INPUT:
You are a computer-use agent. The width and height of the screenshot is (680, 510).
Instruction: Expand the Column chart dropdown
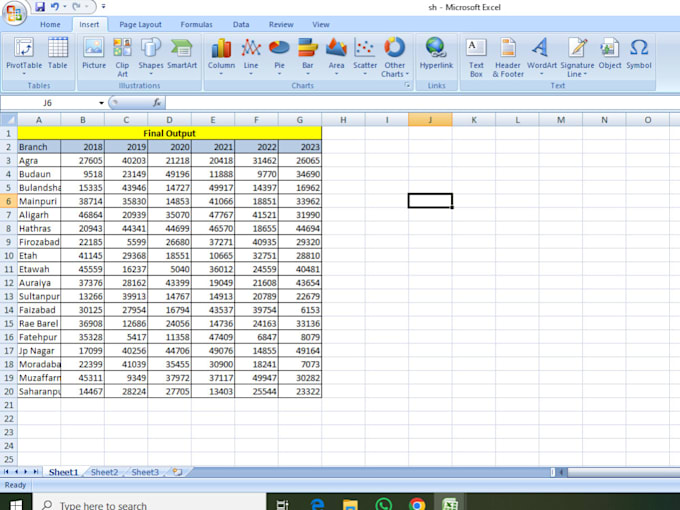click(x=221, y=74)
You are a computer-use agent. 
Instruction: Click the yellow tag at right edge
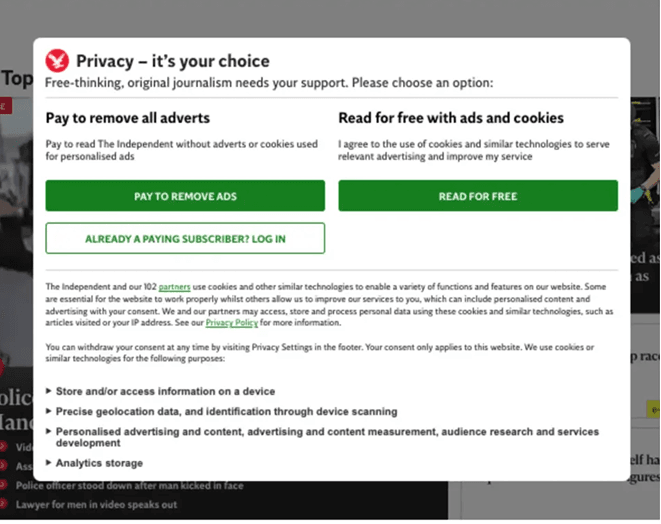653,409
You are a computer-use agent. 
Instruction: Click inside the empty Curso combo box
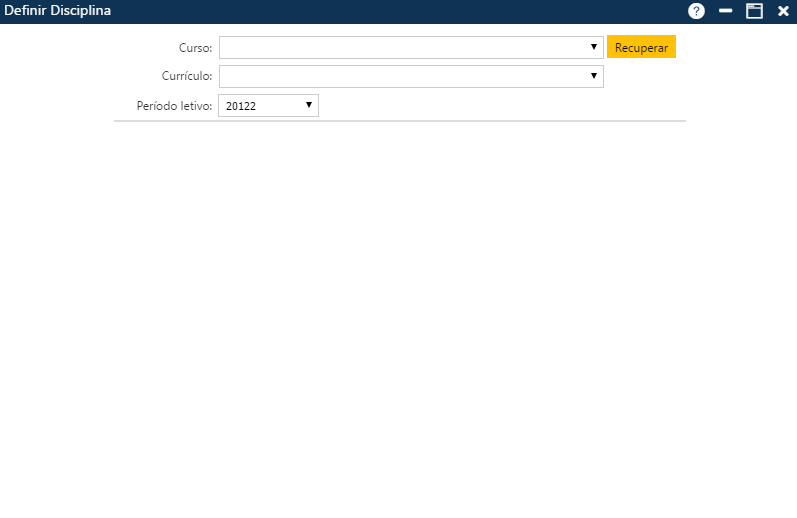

* * *

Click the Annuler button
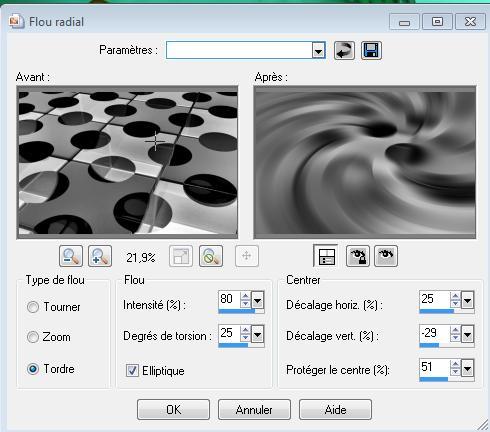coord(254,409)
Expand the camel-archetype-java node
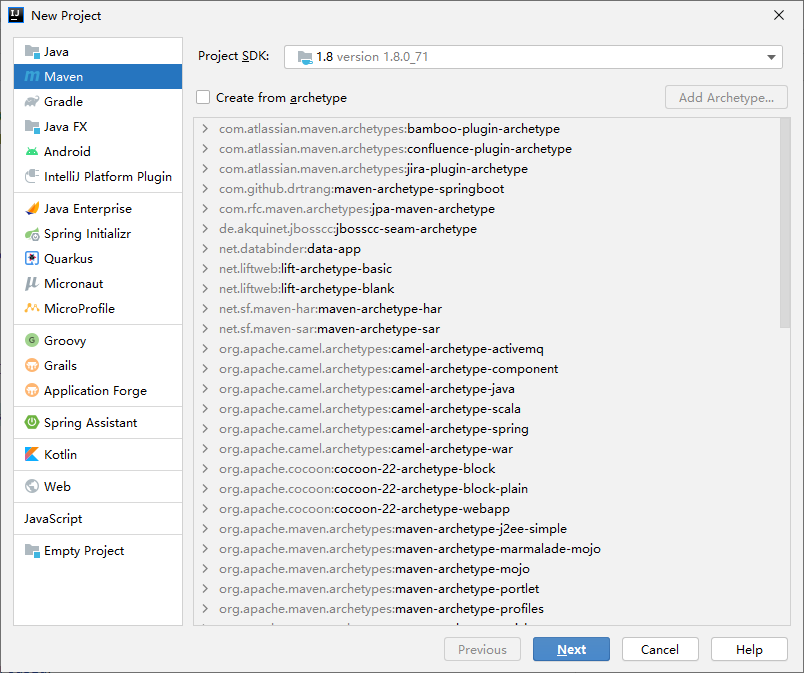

--

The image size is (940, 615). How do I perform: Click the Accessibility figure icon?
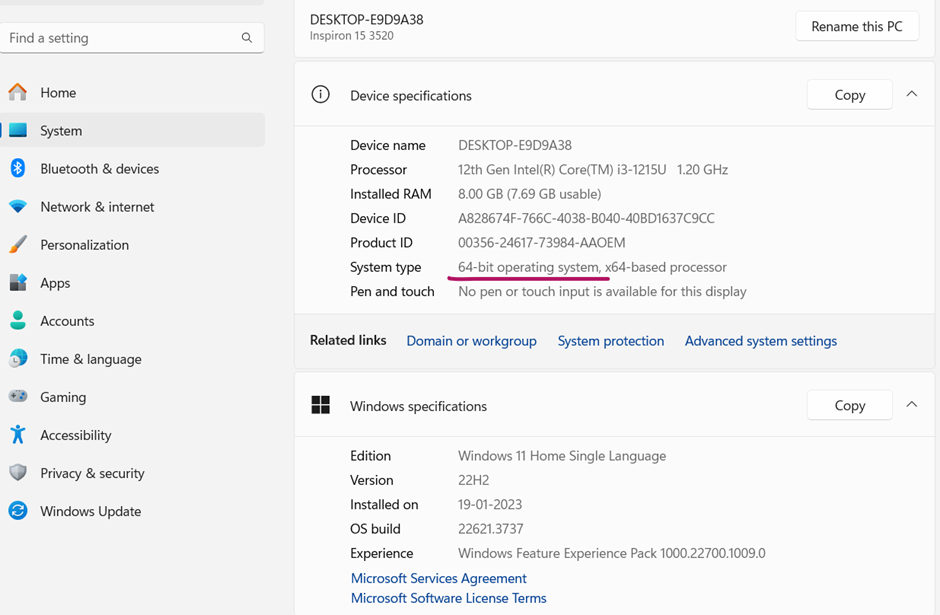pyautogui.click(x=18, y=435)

EXERCISE:
Starting at the line above with "Click the Annuler button", output every line exactly up to and including the line with "Expand the camel-archetype-java node", but none of the pictures.

ANSWER AREA:
Click the Annuler button
coord(254,409)
Expand the camel-archetype-java node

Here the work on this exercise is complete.